Graves' disease (GD) is a complex autoimmune disorder characterized by hyperthyroidism and diffuse goitre. 25-50% of the patients with GD develop eye symptoms, Graves' ophthalmopathy (GO). The overall aim of this thesis was to explore the molecular etiology of GD and GO.
By studying gene expression in Studies I, III, and IV, we demonstrated that adipocyte-related immediate early genes (IEGs) including CYR61, COX2, BTG2, and ZFP36 were overexpressed in active GO and to a lesser degree in chronic GO, but not in chronic lymphedema.

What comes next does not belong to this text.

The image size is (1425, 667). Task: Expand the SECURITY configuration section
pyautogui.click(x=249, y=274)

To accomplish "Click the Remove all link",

CYR61-responsive genes were also upregulated in active GO. In Study V, associations were found between SNPs in CYR61, BTG2, and ZFP36 and GD and/or GO. These findings support a role for the IEGs in the pathogenesis of GO.

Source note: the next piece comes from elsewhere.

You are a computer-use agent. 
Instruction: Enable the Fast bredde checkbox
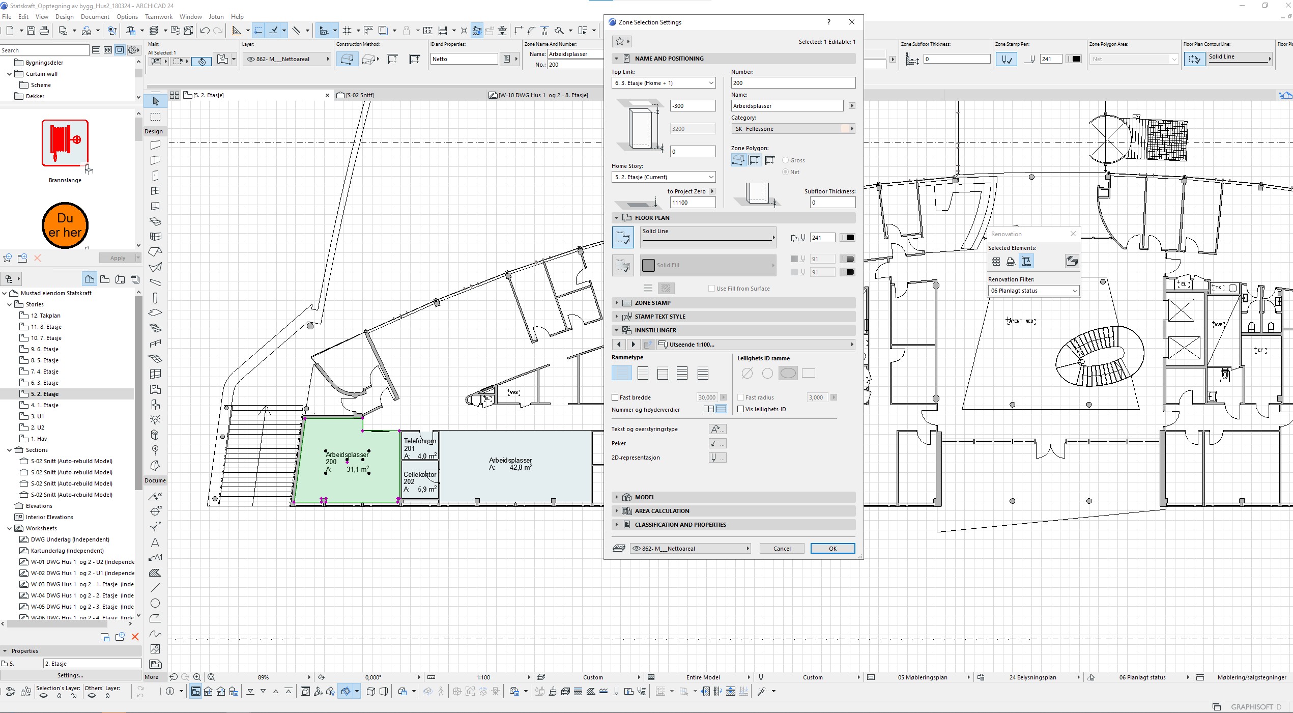[x=615, y=397]
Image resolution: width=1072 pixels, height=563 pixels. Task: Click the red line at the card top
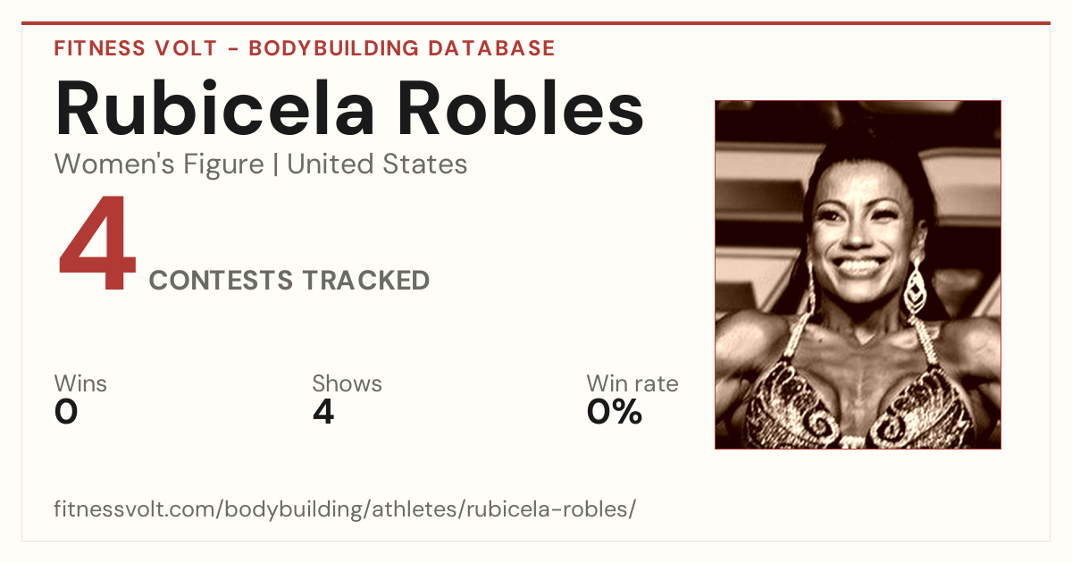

Inflammation and adipogenesis decreased with decreased disease activity in GO, as demonstrated in Studies I and III by the expression pattern of COX2 and SCD in active and chronic GO. In Study III, we showed that the anti-inflammatory drug diclofenac could inhibit adipogenesis in differentiating 3T3-L1 preadipocytes, decreasing the number of mature adipocytes by approximately 50%.These results suggest that diclofenac may be a therapeutic alternative for GO.
In Study II, we investigated a potential role of the recently discovered hormone thyrostimulin, in GD and GO. We were not able to detect the expression of the beta subunit of thyrostimulin in human healthy and diseased orbital or thyroid tissues. These findings argue against the role of thyrostimulin in human thyroid physiology or disease.

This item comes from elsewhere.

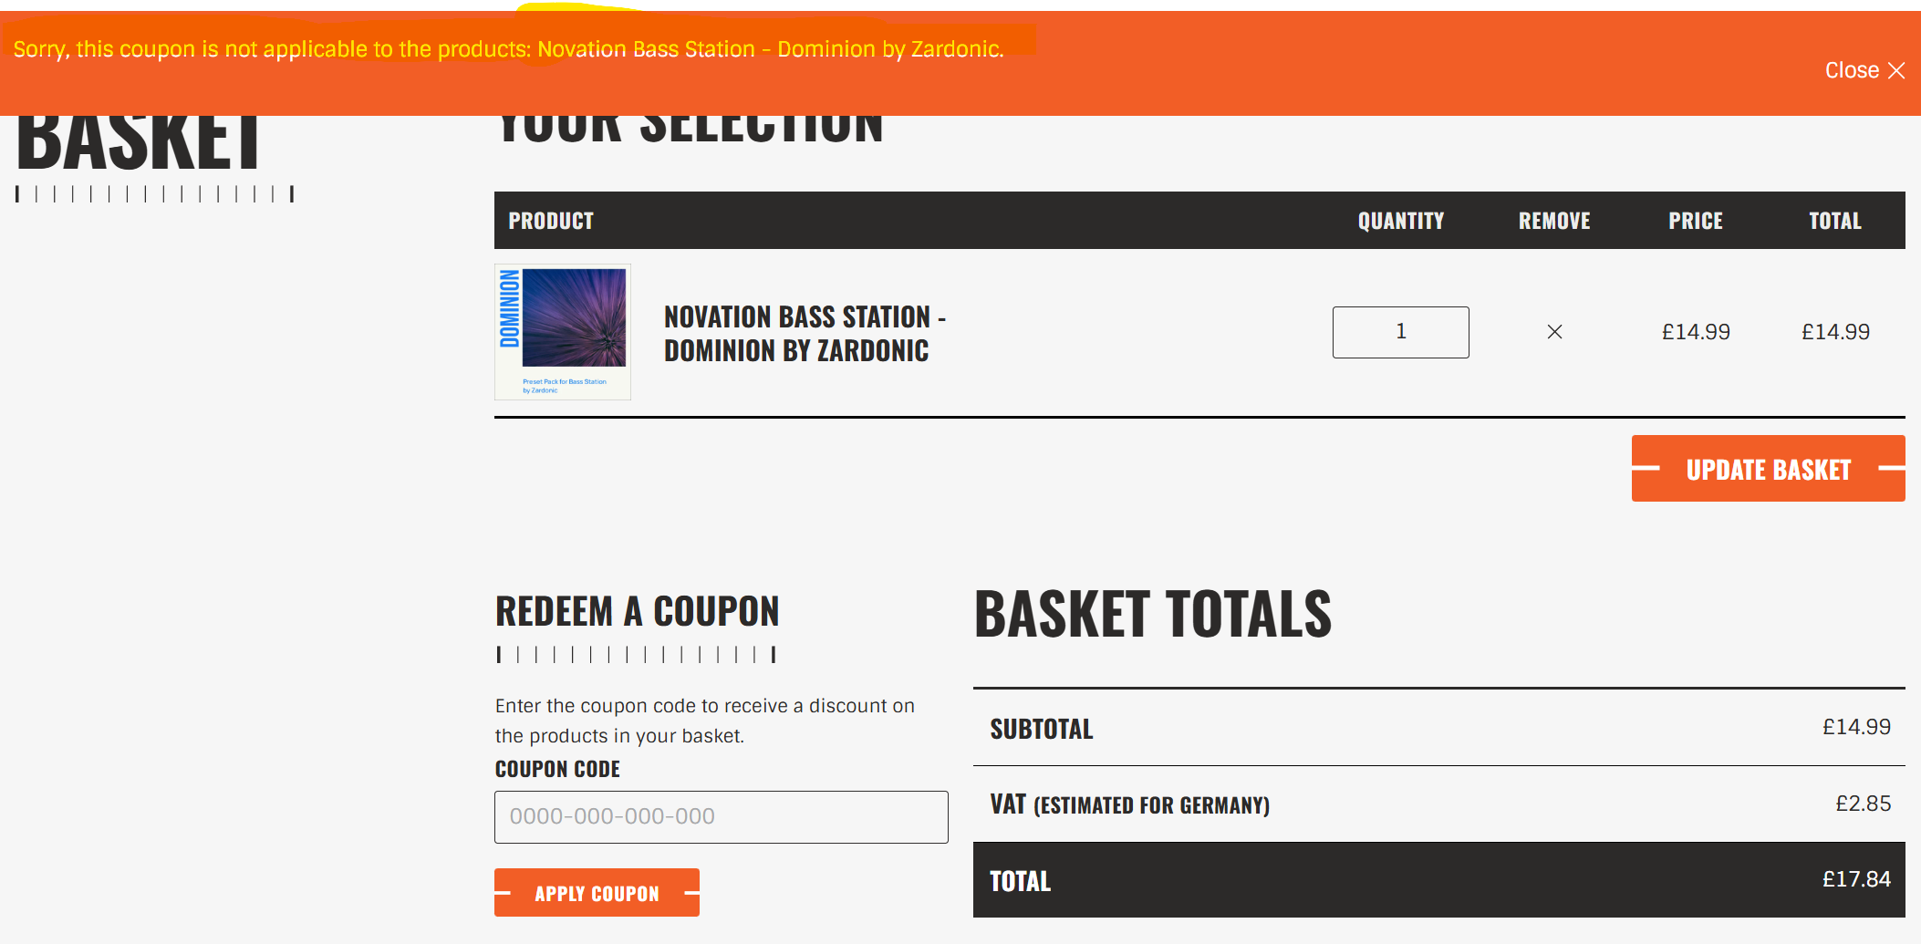
Task: Click the Product column header
Action: [x=551, y=221]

In Study IV, we compared gene expression in chronic arm lymphedema and chronic GO. The expression pattern in lymphedema involved upregulation of genes with roles in wound healing, formation of extracellular matrix and fibrosis, but not upregulation of genes with functions in early adipogenesis. This finding was in contrast to GO, where genes related to adipogenesis, but not fibrosis, were upregulated. To summarize, more differences than similarities exist between chronic arm lymphedema and chronic GO.
In Study V, we investigated whether genetic variation in genes with high expression in GO is associated with GD and/or GO in a Swedish and Polish case/control material. The results of the Swedish study showed associations of SNPs in BTG2, CYR61, ZFP36, and SCD with GD and/or GO; however, rs12136280 in BTG2 and rs3753793 in CYR61 were not associated with GD or GO in the Polish material and the meta-analysis was not significant. The shown associations have to be replicated before they can be considered to be true.